* **What is being asked**: In the copy, include every entry exactly but none of its images.

* **Records for the exercise**:

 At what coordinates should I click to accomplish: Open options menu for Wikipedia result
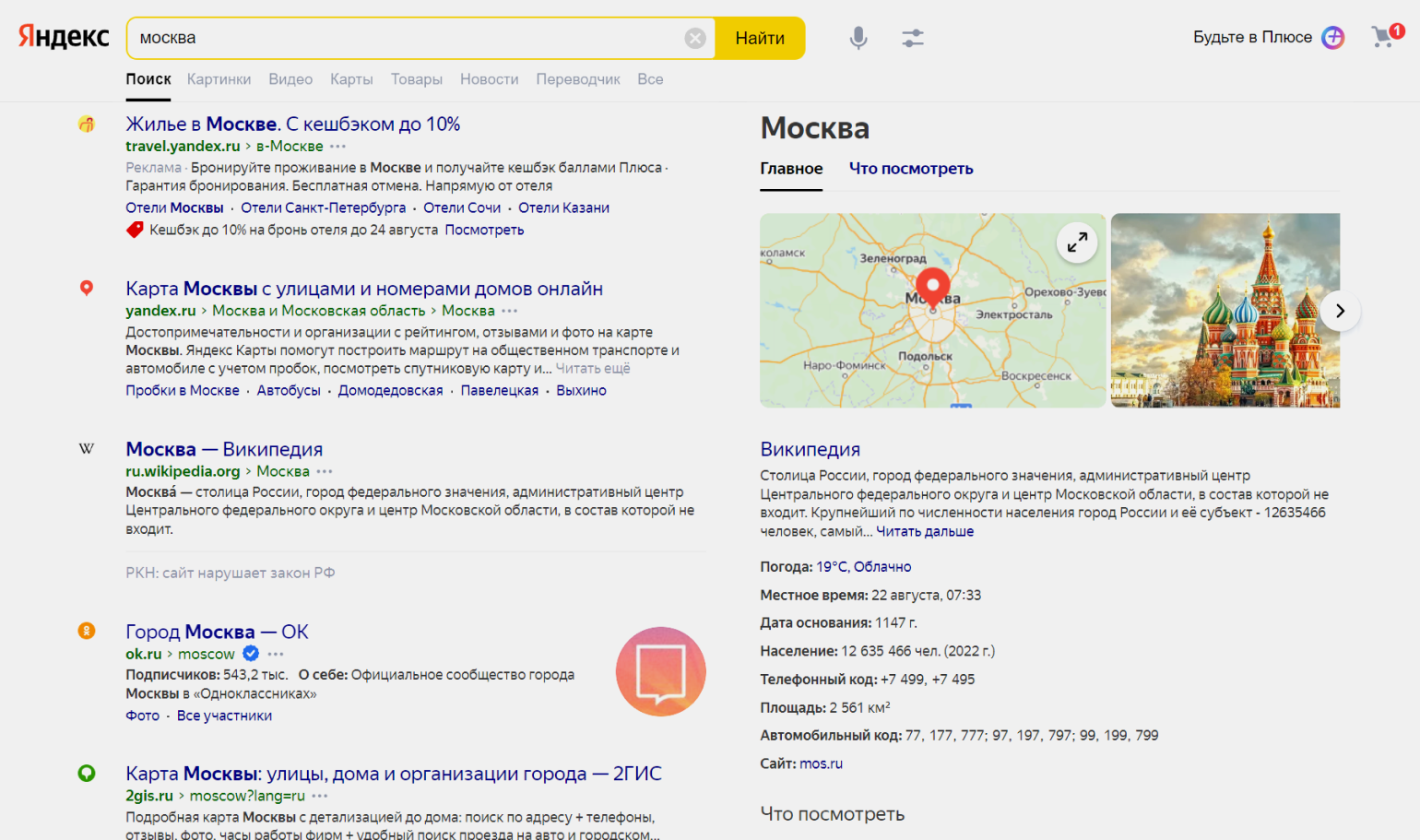(325, 471)
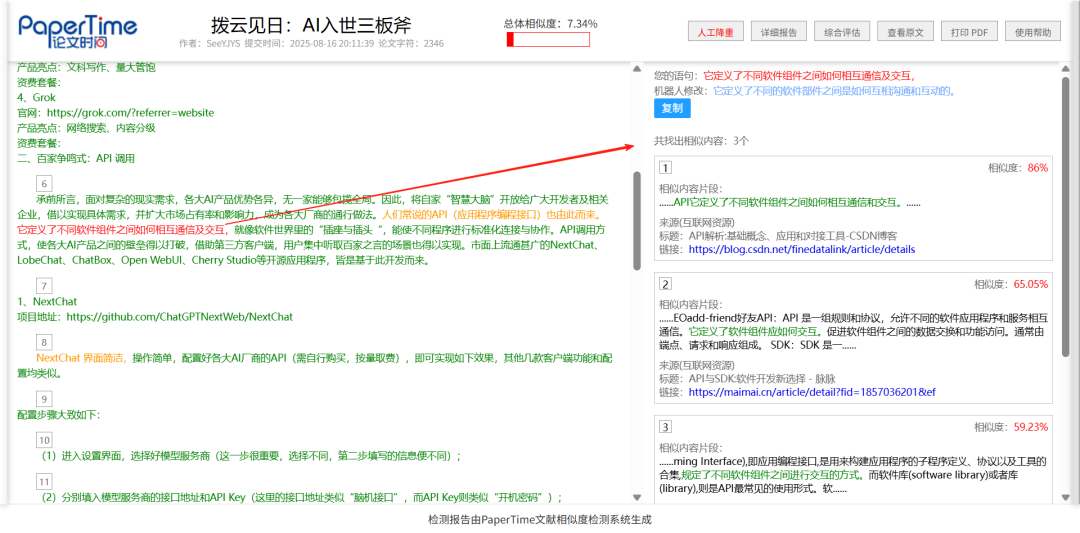Open 使用帮助 usage help
Image resolution: width=1080 pixels, height=533 pixels.
pos(1032,32)
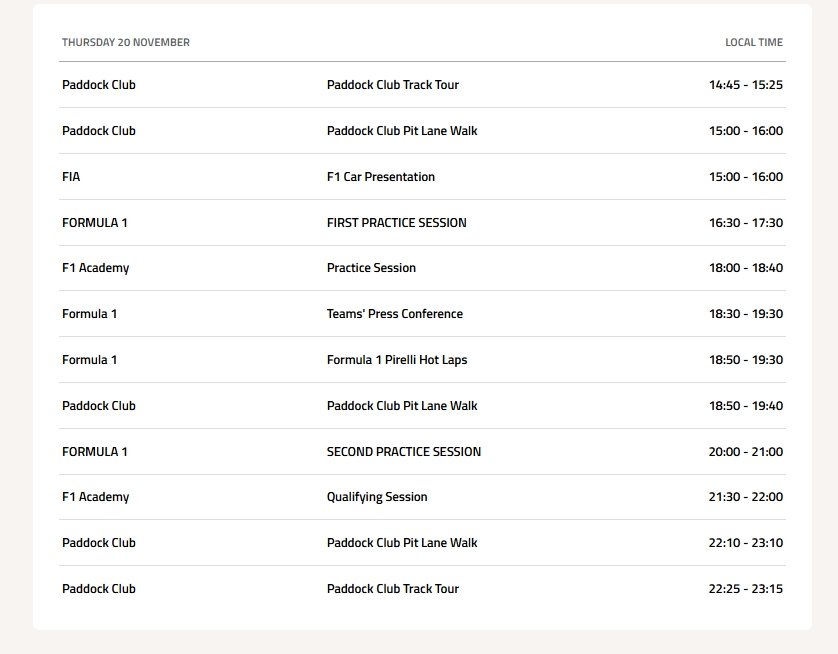Screen dimensions: 838x654
Task: Click the 21:30 - 22:00 time slot
Action: 745,497
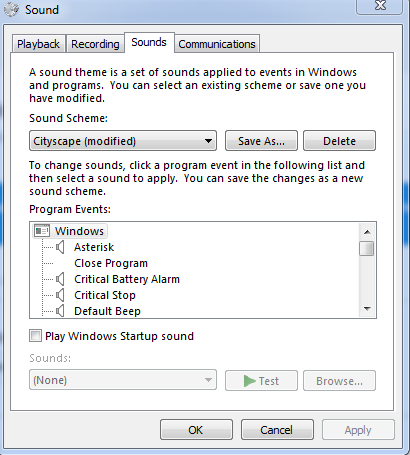Click the speaker icon next to Critical Battery Alarm
410x455 pixels.
pyautogui.click(x=60, y=279)
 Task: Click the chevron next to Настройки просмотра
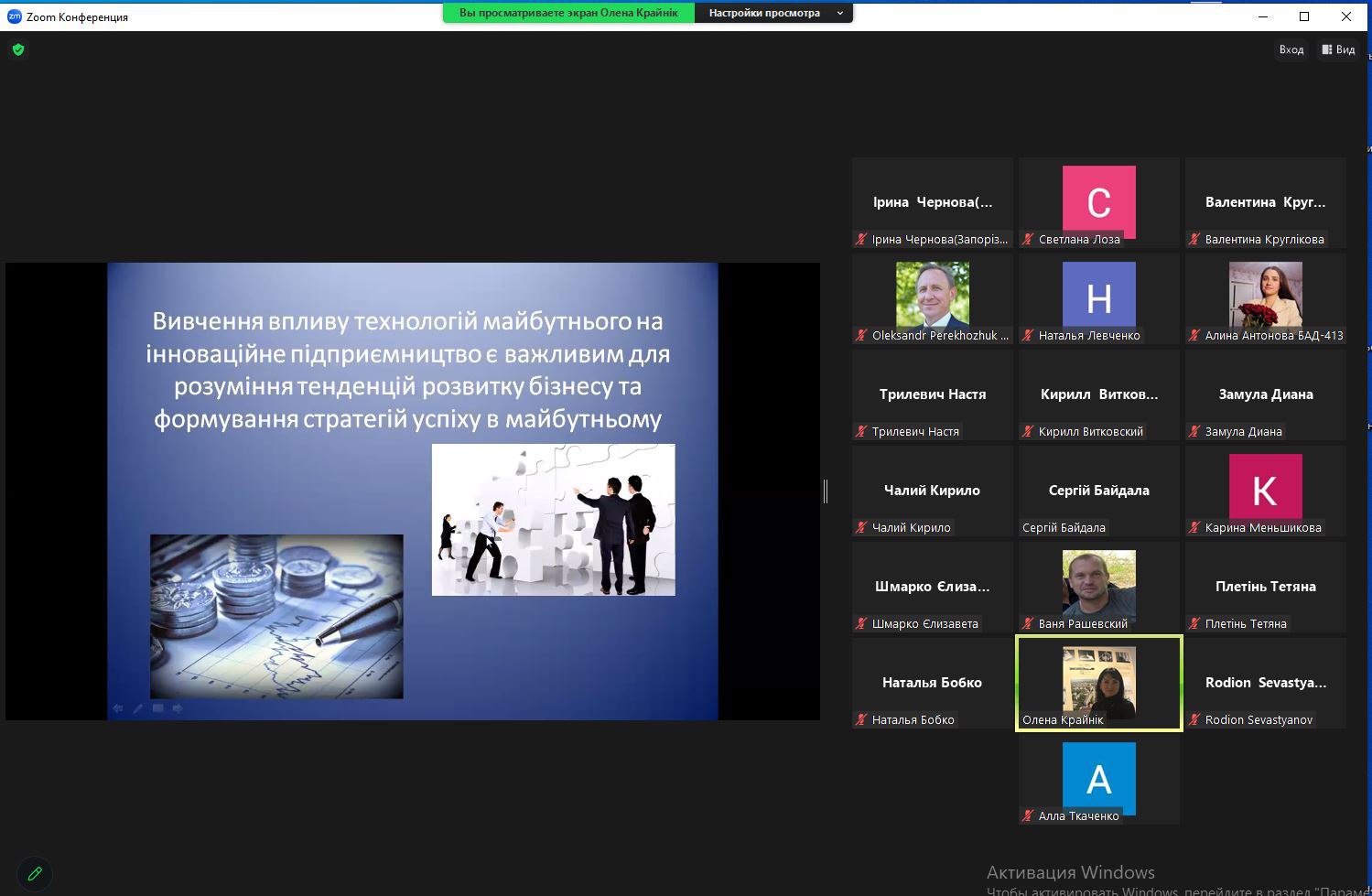[x=840, y=13]
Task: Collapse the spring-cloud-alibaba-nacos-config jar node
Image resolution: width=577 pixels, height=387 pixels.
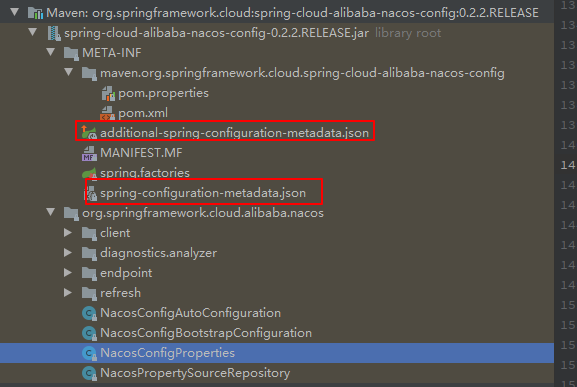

* **Solution to the problem**:
 At what coordinates should I click to accomplish: Open options menu for Wikipedia result
(325, 471)
Open 使用帮助 usage help
Image resolution: width=1080 pixels, height=533 pixels.
pos(1032,32)
Screen dimensions: 838x654
Task: Click the 21:30 - 22:00 time slot
Action: 745,497
Click the speaker icon next to Critical Battery Alarm
410x455 pixels.
pyautogui.click(x=60, y=279)
 Task: Click the chevron next to Настройки просмотра
[x=840, y=13]
Task: Collapse the spring-cloud-alibaba-nacos-config jar node
Image resolution: width=577 pixels, height=387 pixels.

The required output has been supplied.